In total, ESET security researchers identified three vulnerabilities that allow attackers with local access to execute arbitrary code when the buffer overflows. According to Lenovo, only one of them (CVE-2022-1892) affects all models, while the other two affect only a few models.
“The vulnerabilities can be exploited to achieve arbitrary code execution in the early phases of the platform boot, possibly allowing the attackers to hijack the OS execution flow and disable some important security features,” ESET explained. “These vulnerabilities were caused by insufficient validation of DataSize parameter passed to the UEFI Runtime Services function GetVariable. An attacker could create a specially crafted NVRAM variable, causing buffer overflow of the Data buffer in the second GetVariable call.”
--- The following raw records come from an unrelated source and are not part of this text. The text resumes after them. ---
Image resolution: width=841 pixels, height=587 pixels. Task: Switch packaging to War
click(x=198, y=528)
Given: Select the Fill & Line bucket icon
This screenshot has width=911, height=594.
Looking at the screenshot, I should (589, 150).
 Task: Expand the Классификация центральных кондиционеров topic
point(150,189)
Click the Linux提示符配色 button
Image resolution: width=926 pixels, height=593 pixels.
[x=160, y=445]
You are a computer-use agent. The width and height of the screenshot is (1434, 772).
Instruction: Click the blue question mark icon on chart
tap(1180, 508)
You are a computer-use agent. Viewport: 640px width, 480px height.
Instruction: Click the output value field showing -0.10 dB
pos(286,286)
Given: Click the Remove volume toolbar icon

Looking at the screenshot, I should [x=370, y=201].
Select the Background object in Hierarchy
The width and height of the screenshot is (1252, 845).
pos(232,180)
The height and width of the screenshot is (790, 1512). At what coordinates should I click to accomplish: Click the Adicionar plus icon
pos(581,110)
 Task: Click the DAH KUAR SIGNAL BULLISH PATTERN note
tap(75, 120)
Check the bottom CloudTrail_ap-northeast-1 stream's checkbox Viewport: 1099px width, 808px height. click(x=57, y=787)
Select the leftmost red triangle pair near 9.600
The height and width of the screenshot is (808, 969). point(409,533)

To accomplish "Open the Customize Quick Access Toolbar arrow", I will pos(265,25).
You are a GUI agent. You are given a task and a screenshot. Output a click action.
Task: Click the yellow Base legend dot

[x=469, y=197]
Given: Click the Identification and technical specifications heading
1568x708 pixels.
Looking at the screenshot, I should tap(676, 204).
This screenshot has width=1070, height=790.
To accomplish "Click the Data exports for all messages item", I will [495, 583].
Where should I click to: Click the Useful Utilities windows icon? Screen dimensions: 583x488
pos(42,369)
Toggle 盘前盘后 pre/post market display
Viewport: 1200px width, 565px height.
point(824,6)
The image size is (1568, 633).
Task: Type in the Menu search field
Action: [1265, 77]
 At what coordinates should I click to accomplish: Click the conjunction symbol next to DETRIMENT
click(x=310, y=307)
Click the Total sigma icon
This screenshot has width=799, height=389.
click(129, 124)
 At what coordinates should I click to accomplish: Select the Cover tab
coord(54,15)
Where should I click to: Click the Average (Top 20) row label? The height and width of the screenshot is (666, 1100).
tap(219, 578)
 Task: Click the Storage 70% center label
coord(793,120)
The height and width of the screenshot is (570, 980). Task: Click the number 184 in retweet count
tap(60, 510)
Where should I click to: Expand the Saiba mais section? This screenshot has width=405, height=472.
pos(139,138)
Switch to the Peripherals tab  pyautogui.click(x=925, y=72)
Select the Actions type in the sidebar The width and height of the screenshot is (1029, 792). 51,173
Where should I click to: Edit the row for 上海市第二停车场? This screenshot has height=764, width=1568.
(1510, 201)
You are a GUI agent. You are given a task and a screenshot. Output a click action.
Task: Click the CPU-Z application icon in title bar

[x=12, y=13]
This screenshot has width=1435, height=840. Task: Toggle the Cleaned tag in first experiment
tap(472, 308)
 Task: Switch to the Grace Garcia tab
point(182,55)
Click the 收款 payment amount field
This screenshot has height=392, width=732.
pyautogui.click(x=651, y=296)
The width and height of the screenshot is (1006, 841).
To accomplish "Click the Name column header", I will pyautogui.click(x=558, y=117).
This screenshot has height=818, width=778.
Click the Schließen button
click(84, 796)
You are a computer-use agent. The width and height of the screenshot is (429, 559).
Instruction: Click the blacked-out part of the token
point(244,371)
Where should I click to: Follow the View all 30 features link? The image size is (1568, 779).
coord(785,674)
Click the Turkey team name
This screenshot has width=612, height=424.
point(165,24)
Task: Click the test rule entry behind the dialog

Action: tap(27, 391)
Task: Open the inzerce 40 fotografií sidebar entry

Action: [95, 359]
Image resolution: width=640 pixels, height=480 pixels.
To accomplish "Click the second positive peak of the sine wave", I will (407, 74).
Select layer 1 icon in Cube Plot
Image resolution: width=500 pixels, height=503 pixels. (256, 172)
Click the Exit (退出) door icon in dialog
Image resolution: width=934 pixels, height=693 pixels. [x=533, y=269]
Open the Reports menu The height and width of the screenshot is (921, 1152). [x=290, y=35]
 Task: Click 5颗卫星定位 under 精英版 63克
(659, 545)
In addition, Lenovo warns about Retbleed, a new speculative attack that affects devices with Intel and AMD processors. Also, many models that use XClarity Controller to manage the server also have vulnerabilities.
Firmware vulnerabilities are not uncommon. While some are specific to one vendor’s products, researchers have also found vulnerabilities in third-party components used by multiple vendors.
For example, firmware security company Binarly recently discovered nearly two dozen vulnerabilities in the InsydeH2O UEFI code used by more than 25 vendors, including HP, Lenovo, Fujitsu, Microsoft, Intel, Dell, Bull, and Siemens.
Although Insyde Software patched the vulnerabilities after Binarly reported, it may take some time for the corrections to be adopted by manufacturers and reach millions of end users. The manufacturer of modular and upgradable laptops Framework only recently informed customers about the availability of fixes for these flaws.